From the entries that follow, gather each line holding the word "Newsletter".

[Dataset items]
^^^^^^^^
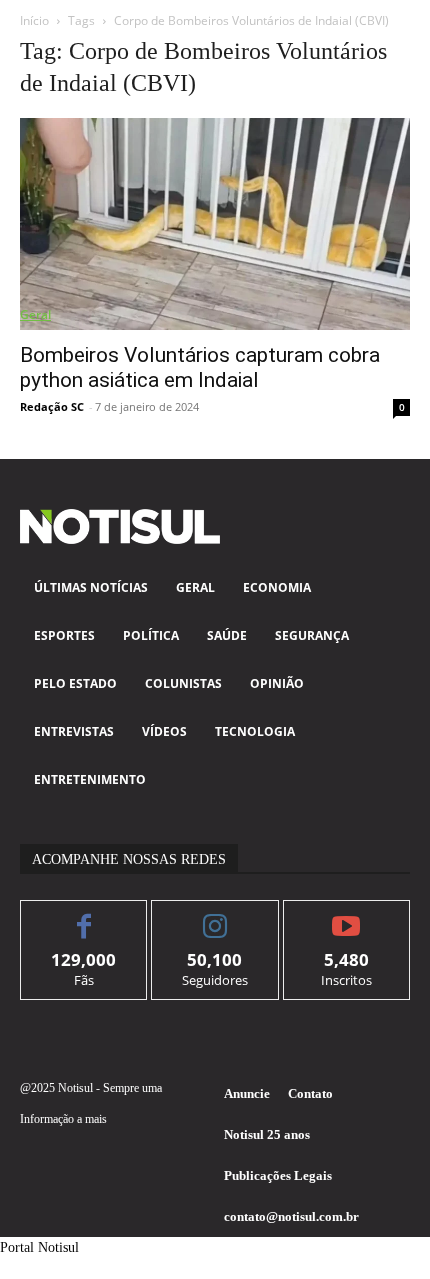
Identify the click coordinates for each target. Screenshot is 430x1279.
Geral (35, 314)
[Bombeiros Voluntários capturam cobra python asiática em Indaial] (215, 224)
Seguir (215, 915)
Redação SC (52, 406)
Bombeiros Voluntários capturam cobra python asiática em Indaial (200, 367)
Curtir (84, 915)
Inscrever (346, 915)
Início (34, 20)
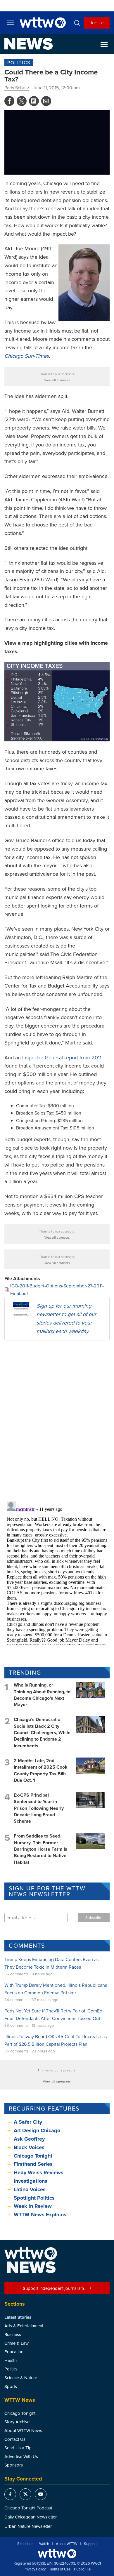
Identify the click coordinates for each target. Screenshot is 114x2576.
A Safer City (28, 2122)
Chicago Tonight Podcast (28, 2508)
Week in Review (33, 2206)
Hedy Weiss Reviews (38, 2172)
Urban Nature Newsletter (28, 2526)
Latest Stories (17, 2317)
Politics (18, 62)
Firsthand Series (33, 2164)
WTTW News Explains (41, 2214)
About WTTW (66, 2544)
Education (13, 2352)
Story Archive (17, 2422)
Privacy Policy (34, 2569)
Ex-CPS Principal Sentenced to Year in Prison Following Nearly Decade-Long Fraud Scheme (39, 1808)
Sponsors (13, 2465)
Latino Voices (30, 2189)
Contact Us (14, 2439)
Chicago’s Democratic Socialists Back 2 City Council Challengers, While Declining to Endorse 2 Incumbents (42, 1732)
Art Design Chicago (37, 2130)
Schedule (24, 2544)
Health (10, 2360)
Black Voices (29, 2147)
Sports (10, 2386)
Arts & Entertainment (23, 2326)
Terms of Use (59, 2569)
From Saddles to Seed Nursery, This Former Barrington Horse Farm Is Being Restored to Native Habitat (40, 1849)
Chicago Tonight (33, 2156)
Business (12, 2334)
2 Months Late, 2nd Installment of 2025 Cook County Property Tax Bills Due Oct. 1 (41, 1770)
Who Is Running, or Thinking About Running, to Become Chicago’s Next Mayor (42, 1695)
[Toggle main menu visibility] (10, 22)
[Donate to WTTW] (57, 2553)
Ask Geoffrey (29, 2139)
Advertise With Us (21, 2456)
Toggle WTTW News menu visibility (107, 44)
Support (90, 2544)
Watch (44, 2544)
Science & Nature (20, 2378)
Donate (96, 22)
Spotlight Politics (34, 2198)
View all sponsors (57, 380)
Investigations (30, 2181)
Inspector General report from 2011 (61, 1057)
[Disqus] (57, 1421)
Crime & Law (16, 2343)
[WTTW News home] (28, 44)
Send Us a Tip (18, 2448)
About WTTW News (23, 2430)
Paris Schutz (16, 87)
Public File (82, 2569)
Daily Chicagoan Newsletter (30, 2517)
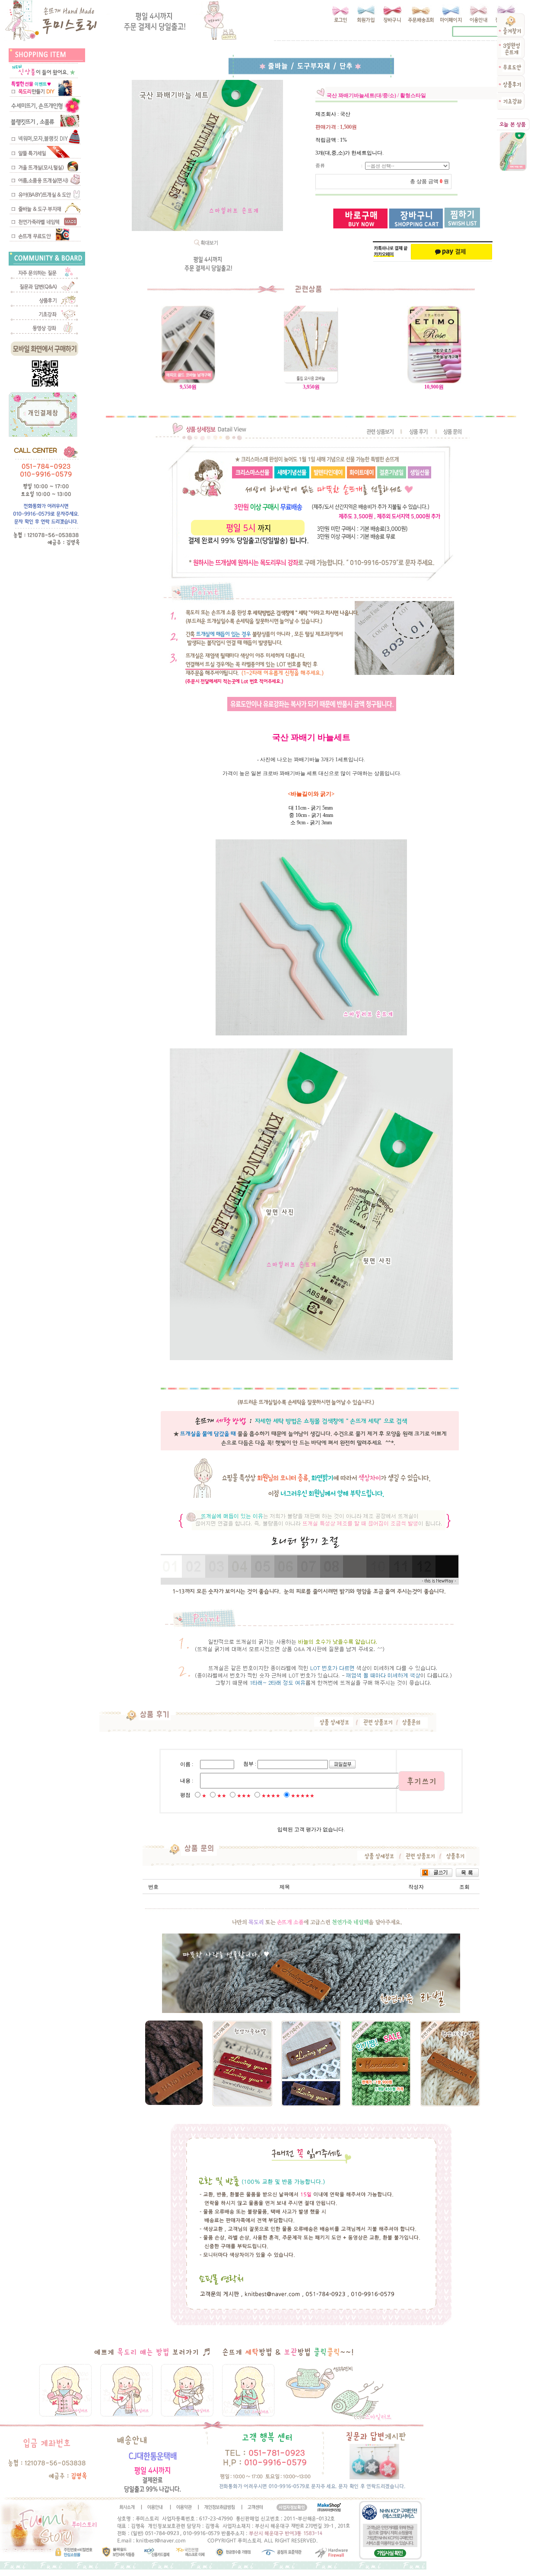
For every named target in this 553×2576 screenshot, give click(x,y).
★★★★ (270, 1796)
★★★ (244, 1796)
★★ (221, 1796)
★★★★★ (303, 1796)
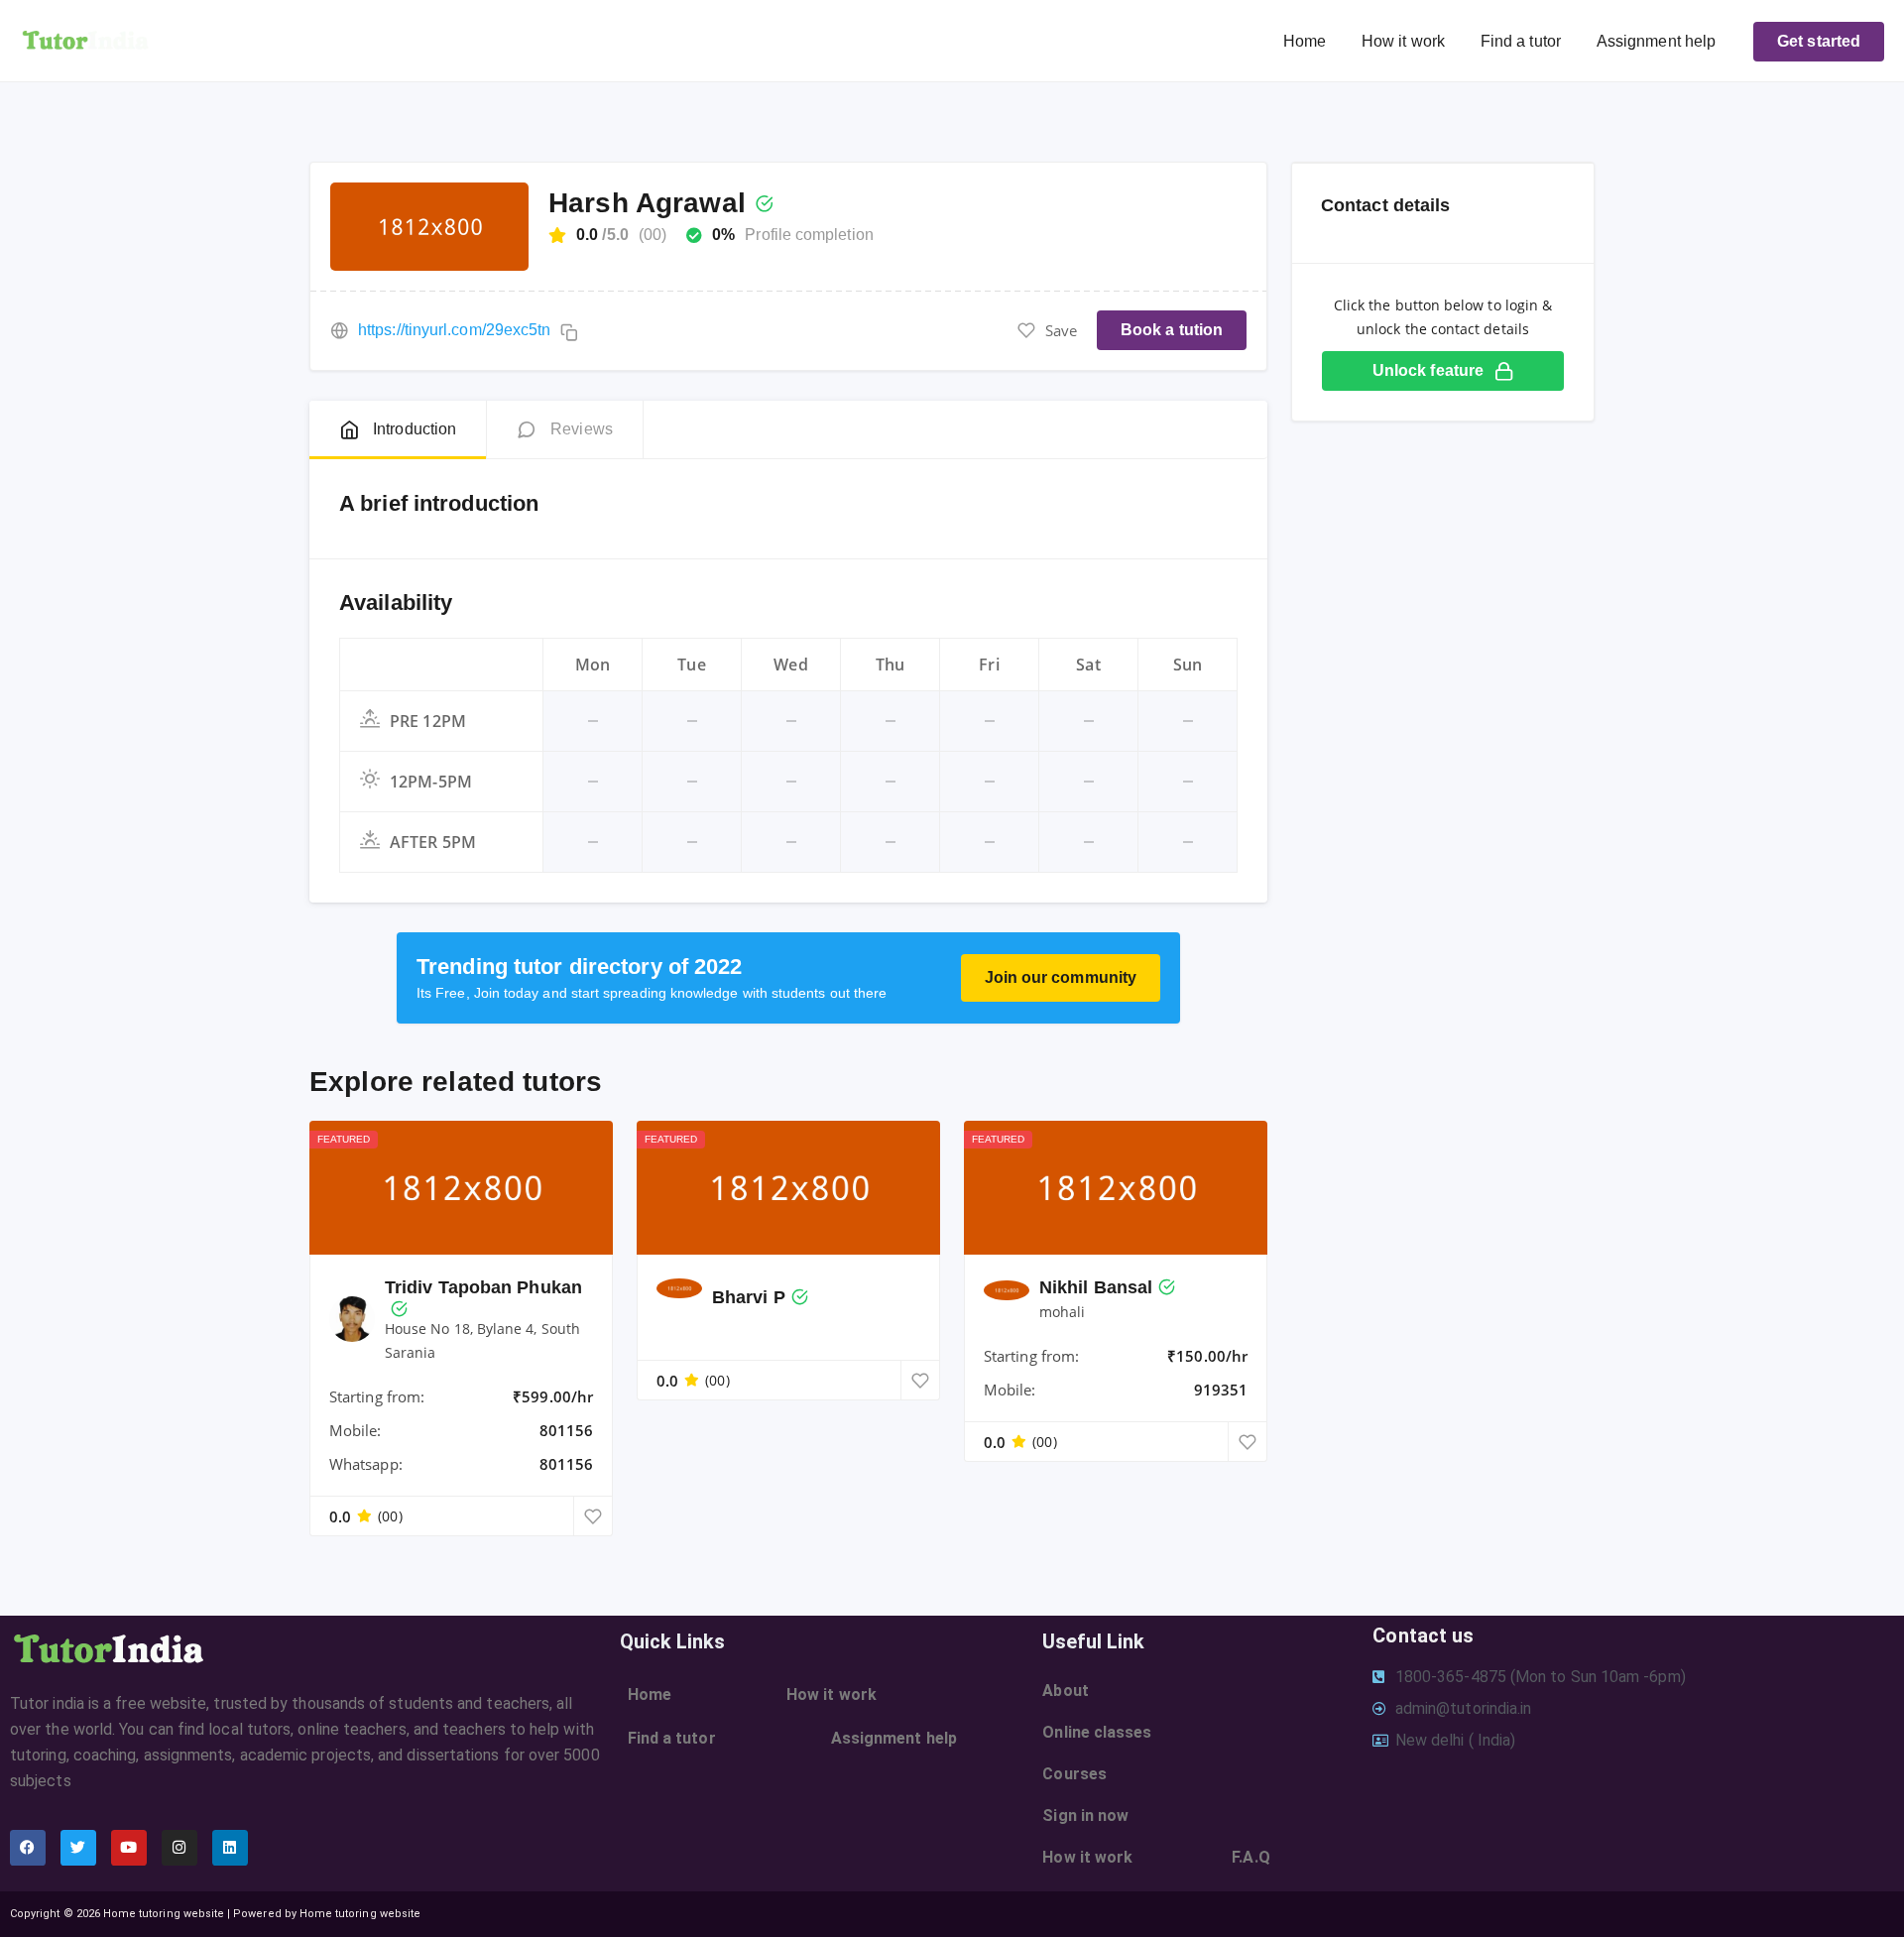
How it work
^^^^^^^^
Solved problem
Urban Nature Newsletter (28, 2526)
Daily Chicagoan Newsletter (30, 2517)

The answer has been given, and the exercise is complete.